### To do
1 - According to the Ivy and Bean interview, what two things did the editor say had to be removed from the first draft?
2 - Go on writing the Ivy and Bean interview from the point where it stops.

[Document passage Boundary: Start]

What got you started with Ivy and Bean?
I got the
idea for Ivy and Bean when my older
daughter was at the end of first grade because we sort of ran out of stuff to
read. We'd gone through Junie B. Jones and Magic Treehouse, and I thought, "Someone
needs to do something about this." And I thought, "Heck, I'm a
writer, I could write a book." I started to think about what kind of book
I'd like to read, and what kind of book my daughter would like to read. I
thought, "We could go down that fantasy path or write about the real
world, her friends, their lives." My ulterior motive is to give kids a
real laugh and serve no purpose.
One of the best things about Ivy and Bean's
friendship is how different they are, but also how well they complement each
other. Did you model their friendship on one you're familiar with yourself?
I don't
think there's really a one-to-one correlation with a single real-life person.
Ivy is in some ways a lot like my older daughter who leads with her ideas.
Whereas, my other daughter leads with her impulse and her body. And I love the
combination of one making plans based on her ideas, and the other trying to
make the ideas become real. An idea person often doesn't have a way to make
them real, and the real child doesn't make those flights of fancy. I wanted to
put those together so they could have more fun than they'd ever have
separately. Idea people often look in the sky, which is great, but isn't great
reading, so you need the real-world person to put the ideas into practice.
Let's talk about Pancake Court--does it
bear any resemblance to your childhood neighborhood?
Not at all. I
made up Pancake Court because when I first wrote Ivy and Bean, there were two things that had to go: 1. Ivy and Bean
make voodoo dolls. 2. When Bean runs away from Nancy, she runs across the
street. The editor said, "These two things have got to go." And I
said, "But Bean has to run away!" She said, "I don't care. She
can't run across the street." So I made it a cul de sac--that was the
solution to all my problems--and I took out the voodoo dolls. Of course, I spent
my entire childhood running across the street. I lived on a street where all
the kids were in the street all the time; we all roved from yard to yard.

[Document passage Boundary: End]
[Material shown Boundary: Start]

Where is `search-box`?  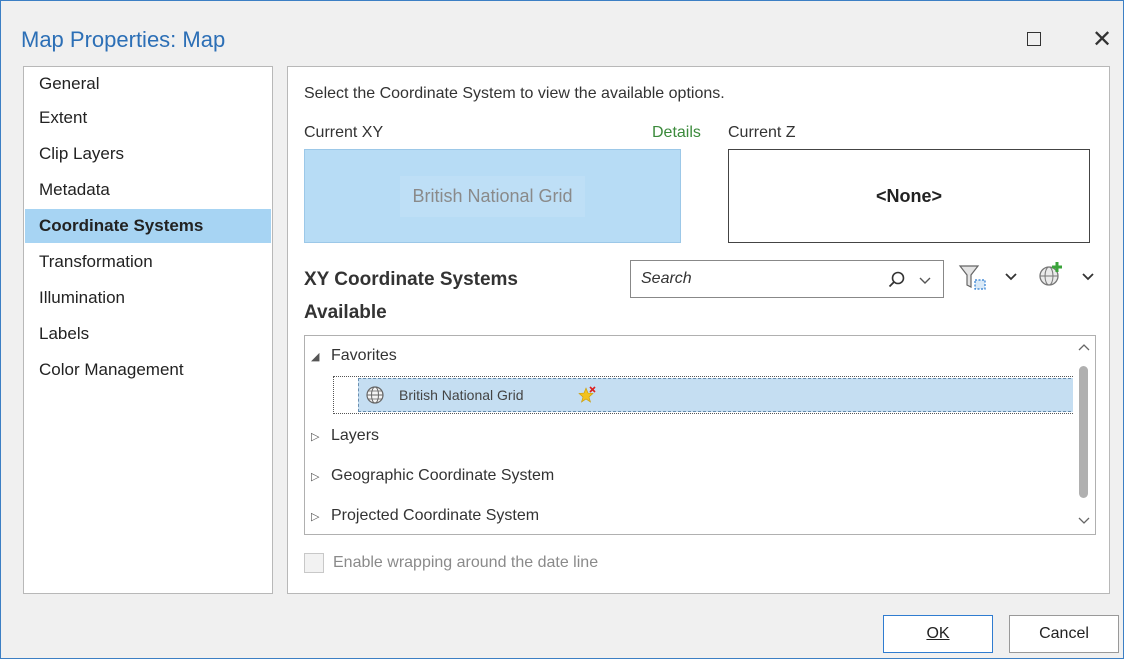 search-box is located at coordinates (787, 279).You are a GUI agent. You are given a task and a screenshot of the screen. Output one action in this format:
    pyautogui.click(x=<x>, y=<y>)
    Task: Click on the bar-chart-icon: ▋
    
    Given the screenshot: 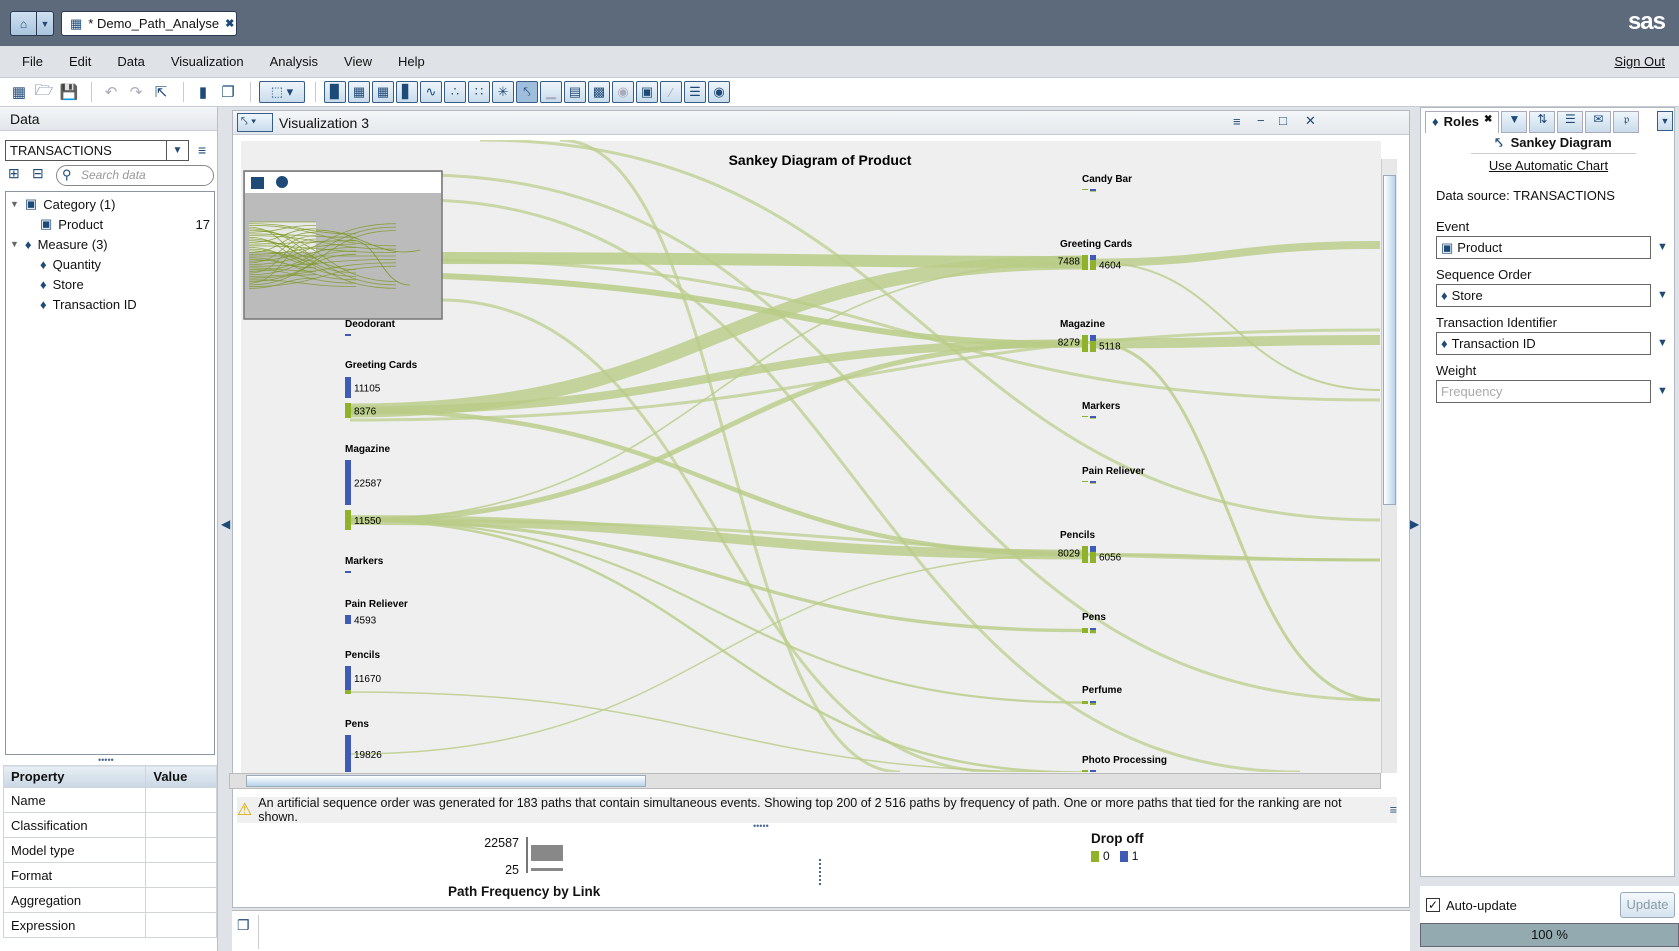 What is the action you would take?
    pyautogui.click(x=407, y=92)
     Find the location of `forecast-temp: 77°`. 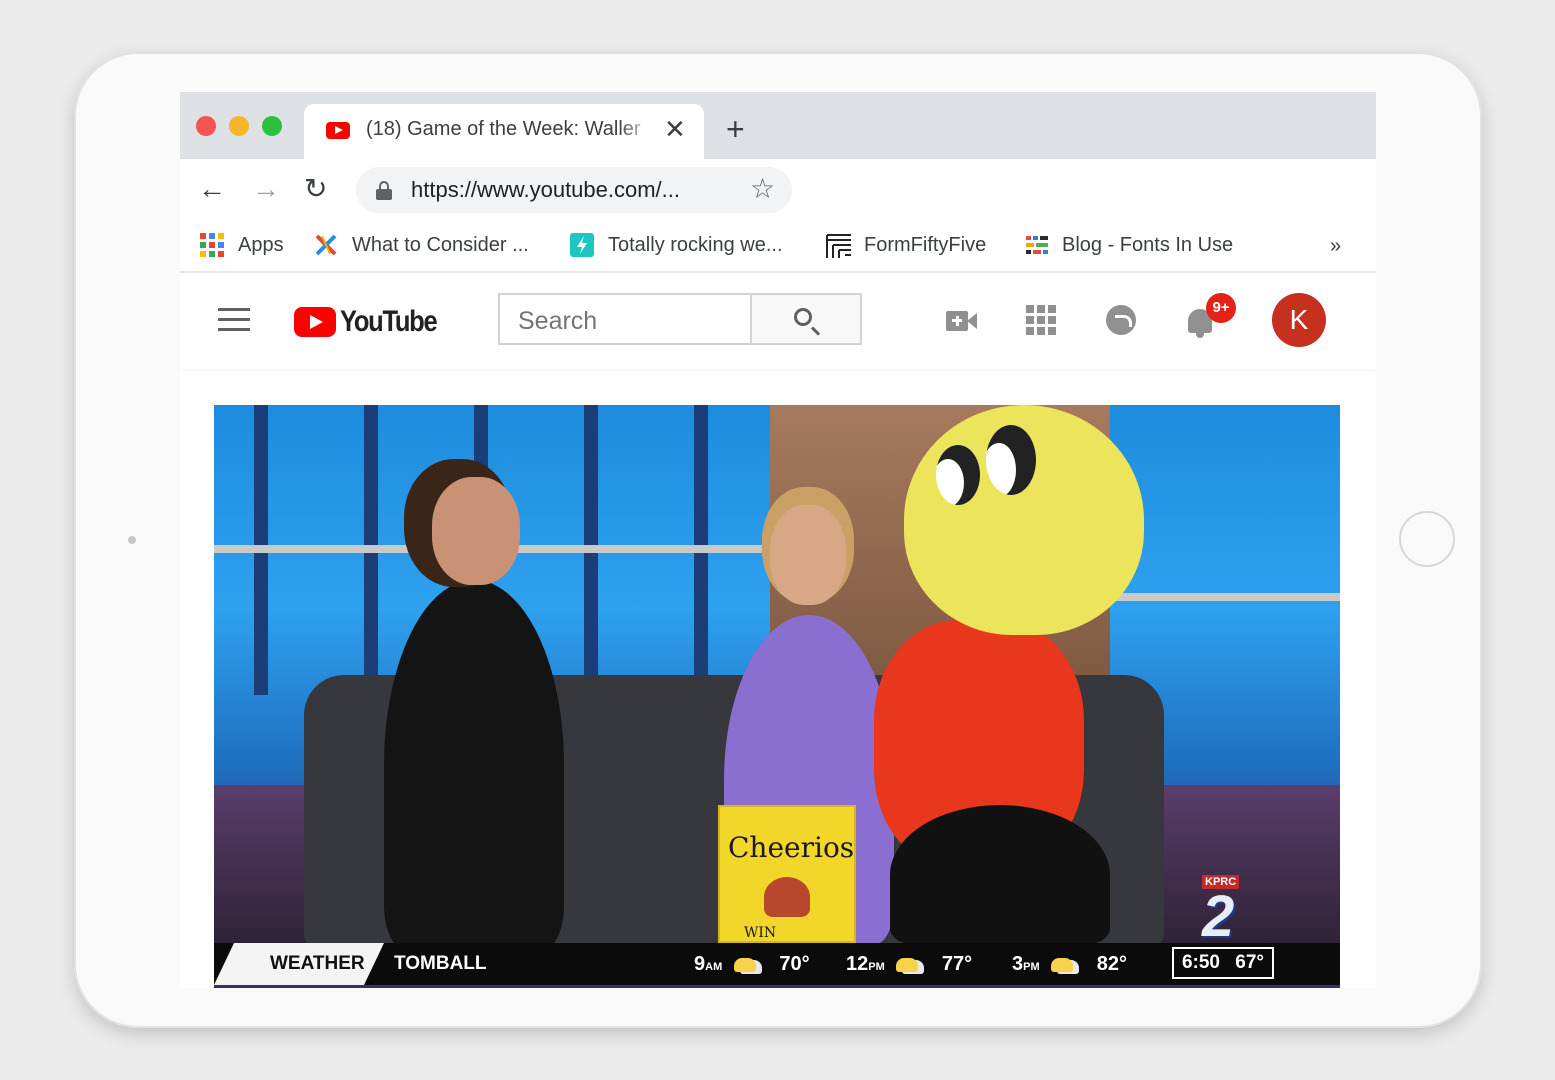

forecast-temp: 77° is located at coordinates (957, 964).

[Material shown Boundary: End]

### Outputs for the tasks
1 - Ivy and Bean making voodoo dolls, and Bean running across the street when she runs away from Nancy.

2 -
How do you keep the series so fresh--both
for you and for your readers?
Part of what
I have to do is enter into kid-brain myself. I also have to spend time really
listening to kids. I used to listen to my kids, but they're older now. So I go
to their school and listen to what they're saying, and it reminds me of their
world. You have to ask yourself honestly, is this really what a kid would do?
Does this sound right? Does this make sense in kid-think? I work on it. I don't
know that it's always successful but it's in my head as I'm writing.
Children receive such a heavy message about
their responsibility for the planet. Was Big Idea a response to that?
I feel like
it is a response to that. I've been watching my own kids get this throughout
their elementary and middle school careers, like it's all falling apart and
going to hell in a handbasket. I think kids worry a lot about this. It's all
out of their hands and they can't do anything really to solve the problem. I wanted
to take the kids' vantage point on this and show there's another way to think
about this. It's not this unilateral dark picture. There are ways it's being
addressed and there are a series of small solutions, and that adjustments in
thinking can be key to making a world we all want to live in.
Sometimes it's really hard to come to the
simple solution. Was it difficult to arrive at Ivy and Bean's project?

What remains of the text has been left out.